I thought that a way to start is to create a view of users, first_date_seen, last_date_seen as follows:

user_first_last AS (
SELECT user, min(date) AS first_date_seen, max(date) AS last_date_seen FROM days_users
GROUP BY 1
)

And then count all the users that appear from a particular date until the end

SELECT date, COUNT(DISTINCT user) as num_appearing_users 
FROM user_first_last WHERE first_date_seen = {date} AND last_date_seen = '2023-03-01' 
GROUP BY 1
ORDER BY 1

And similarly for the disappearing users

SELECT date, COUNT(DISTINCT user) as num_disappearing_users 
FROM user_first_last WHERE first_date_seen = '2023-01-01' AND last_date_seen = {date} 
GROUP BY 1
ORDER BY 1

But please note the {date} between curly braces: I would like this date to be the same as the date in the query, i. e. both dates in bold should be the same:

SELECT 
    **date**, COUNT(DISTINCT user) AS num_disappearing_users 
FROM user_first_last 
WHERE first_date_seen = '2023-01-01' 
  AND last_date_seen = **date** 

How can I achieve this?

GMB
  • 216,147
  • 25
  • 84
  • 135
ElTitoFranki
  • 375
  • 1
  • 7
  • What DBMS is being used? And do you need rows for dates that are not in you table (for example if no date for 2023-01-02 is present in you table, should in be in result dataset?)? – markalex Apr 25 '23 at 16:14
  • I do not know which DBMS is being used, is a query to execute in AWS Athena. If there are dates with no info, it's not necessary to appear in the result – ElTitoFranki Apr 25 '23 at 16:17
  • All dates in the table "days_users" – ElTitoFranki Apr 25 '23 at 16:43

2 Answers2

1

You can do this:

with dates as(
select distinct date from days_users),
usg as (
  select min(date) first_date,
    max(date) last_date,
    user
    from days_users
    GROUP BY user
)
select date,
  (select count(user)
   from usg
   where usg.last_date=dates.date
  ) never_seen_after,
  (select count(user)
   from usg
   where usg.first_date=dates.date
  ) never_seen_before
from dates 

Here we use CTEs:

  • dates - to get list of dates present in data,
  • usg - list of users with their first and last day.
markalex
  • 8,623
  • 2
  • 7
  • 32
1

If I follow you correctly, we can do this with window functions and aggregation:

select date, 
    sum(case when date = min_date then 1 else 0 end) as num_appearing_users,
    sum(case when date = max_date then 1 else 0 end) as num_disappearing_users
from (
    select u.*, 
        min(date) over(partition by user) min_date, 
        max(date) over(partition by user) max_date 
    from day_users u 
    group by user
) u
group by date

On each row, the subquery brings the earliest and latest appearance of the user; then, the outer query aggregates by date, and counts how many users appeared or disappeared on each date.
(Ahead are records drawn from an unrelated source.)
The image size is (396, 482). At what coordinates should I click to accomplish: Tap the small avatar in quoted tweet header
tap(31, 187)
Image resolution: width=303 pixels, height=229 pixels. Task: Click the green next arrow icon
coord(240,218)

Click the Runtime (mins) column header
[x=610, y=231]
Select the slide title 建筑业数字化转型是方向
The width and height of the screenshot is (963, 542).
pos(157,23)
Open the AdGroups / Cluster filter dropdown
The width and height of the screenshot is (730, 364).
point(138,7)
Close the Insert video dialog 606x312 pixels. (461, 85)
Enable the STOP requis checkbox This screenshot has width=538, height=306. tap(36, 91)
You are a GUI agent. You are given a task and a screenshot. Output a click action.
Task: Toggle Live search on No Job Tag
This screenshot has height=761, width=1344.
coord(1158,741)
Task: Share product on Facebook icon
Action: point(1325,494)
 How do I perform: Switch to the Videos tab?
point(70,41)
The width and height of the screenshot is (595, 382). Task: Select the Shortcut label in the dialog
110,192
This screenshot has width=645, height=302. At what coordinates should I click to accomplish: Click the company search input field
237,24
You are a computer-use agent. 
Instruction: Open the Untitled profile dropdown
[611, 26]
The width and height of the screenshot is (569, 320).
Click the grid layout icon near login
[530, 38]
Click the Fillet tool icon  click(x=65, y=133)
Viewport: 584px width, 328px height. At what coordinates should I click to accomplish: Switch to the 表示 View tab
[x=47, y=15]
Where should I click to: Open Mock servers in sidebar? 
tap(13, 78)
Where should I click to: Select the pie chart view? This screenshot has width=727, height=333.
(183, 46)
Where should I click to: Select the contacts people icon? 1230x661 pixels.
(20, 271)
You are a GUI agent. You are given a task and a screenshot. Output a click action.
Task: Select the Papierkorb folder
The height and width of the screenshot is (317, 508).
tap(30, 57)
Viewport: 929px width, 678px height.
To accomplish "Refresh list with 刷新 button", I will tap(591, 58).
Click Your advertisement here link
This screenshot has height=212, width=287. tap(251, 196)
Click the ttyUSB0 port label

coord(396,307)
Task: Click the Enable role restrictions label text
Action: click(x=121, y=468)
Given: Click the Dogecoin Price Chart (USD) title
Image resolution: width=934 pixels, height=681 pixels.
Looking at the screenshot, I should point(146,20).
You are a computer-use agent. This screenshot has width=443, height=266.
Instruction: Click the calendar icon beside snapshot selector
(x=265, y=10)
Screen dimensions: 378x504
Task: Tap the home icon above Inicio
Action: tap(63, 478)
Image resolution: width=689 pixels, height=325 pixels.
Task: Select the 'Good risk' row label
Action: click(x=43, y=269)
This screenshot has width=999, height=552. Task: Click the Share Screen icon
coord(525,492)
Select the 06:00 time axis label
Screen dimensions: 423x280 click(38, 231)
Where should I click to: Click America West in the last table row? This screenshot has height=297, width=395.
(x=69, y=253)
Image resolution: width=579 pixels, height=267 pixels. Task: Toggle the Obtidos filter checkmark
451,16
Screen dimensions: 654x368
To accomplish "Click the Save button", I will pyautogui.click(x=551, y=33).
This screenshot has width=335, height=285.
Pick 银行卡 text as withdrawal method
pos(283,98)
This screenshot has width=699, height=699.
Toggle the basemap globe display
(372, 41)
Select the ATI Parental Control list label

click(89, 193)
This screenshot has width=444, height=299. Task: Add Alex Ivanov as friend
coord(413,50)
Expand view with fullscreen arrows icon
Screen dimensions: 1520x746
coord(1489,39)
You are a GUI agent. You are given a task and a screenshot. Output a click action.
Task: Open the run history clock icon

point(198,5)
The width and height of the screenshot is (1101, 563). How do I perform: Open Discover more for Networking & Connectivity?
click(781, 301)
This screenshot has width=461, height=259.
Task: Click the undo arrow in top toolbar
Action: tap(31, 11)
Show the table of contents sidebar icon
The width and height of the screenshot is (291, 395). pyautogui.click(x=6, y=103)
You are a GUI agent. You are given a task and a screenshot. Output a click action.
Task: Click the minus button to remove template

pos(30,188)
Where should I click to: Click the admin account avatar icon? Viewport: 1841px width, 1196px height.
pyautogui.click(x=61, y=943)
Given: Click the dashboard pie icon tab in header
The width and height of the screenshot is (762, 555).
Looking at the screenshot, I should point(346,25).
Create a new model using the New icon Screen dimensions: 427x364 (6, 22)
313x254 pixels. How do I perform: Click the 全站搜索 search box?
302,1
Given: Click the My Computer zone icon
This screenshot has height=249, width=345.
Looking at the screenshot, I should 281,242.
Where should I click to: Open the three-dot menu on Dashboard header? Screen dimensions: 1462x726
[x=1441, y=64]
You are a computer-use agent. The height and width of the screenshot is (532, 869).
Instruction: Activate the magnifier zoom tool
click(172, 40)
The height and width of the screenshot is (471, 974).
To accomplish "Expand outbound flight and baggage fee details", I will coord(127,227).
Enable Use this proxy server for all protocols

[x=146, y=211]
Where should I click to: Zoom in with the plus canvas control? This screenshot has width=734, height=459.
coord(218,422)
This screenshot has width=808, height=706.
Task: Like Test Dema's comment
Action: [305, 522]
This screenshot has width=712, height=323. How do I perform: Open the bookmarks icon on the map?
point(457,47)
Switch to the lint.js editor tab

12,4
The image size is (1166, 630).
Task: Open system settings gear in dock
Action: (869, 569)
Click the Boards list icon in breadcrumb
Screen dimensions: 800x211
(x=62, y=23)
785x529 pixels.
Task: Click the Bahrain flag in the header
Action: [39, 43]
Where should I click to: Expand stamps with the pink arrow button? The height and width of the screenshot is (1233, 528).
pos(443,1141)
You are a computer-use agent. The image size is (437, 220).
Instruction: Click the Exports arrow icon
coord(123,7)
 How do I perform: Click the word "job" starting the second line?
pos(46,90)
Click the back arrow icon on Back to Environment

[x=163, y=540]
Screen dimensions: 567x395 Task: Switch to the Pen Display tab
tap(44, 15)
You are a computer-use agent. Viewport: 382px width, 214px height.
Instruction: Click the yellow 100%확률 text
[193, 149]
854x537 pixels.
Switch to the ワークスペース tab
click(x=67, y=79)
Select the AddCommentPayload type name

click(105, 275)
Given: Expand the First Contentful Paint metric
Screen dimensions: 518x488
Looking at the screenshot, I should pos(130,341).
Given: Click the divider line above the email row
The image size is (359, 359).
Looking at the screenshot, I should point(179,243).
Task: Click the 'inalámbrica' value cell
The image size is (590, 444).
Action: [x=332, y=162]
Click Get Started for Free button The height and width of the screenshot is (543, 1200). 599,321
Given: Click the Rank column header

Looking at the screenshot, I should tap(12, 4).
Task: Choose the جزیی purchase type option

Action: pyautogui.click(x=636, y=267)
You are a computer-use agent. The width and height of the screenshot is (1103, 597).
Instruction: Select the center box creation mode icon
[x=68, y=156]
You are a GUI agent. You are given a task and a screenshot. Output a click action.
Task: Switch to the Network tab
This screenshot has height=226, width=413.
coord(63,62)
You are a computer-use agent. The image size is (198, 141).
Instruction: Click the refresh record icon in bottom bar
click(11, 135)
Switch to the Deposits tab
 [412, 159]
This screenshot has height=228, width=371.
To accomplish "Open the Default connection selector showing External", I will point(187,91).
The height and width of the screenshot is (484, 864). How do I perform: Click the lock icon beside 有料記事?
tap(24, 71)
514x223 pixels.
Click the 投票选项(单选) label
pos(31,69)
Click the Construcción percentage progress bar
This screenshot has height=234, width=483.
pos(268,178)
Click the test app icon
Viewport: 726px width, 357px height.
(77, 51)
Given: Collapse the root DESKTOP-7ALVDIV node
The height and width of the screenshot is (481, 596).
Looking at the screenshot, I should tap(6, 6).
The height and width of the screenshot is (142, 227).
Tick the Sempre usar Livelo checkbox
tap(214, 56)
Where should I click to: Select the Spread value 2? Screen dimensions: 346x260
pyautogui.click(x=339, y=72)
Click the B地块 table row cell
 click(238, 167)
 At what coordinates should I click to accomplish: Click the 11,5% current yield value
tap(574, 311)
More than often, a solution that uses window functions is more efficient than alternatives using CTEs, subqueries or self-joins - that is because it typically scans the table only once, as opposed to multiple scans with other solutions. Window functions should almost always be preferred whenever they can solve the problem.

GMB
  • 216,147
  • 25
  • 84
  • 135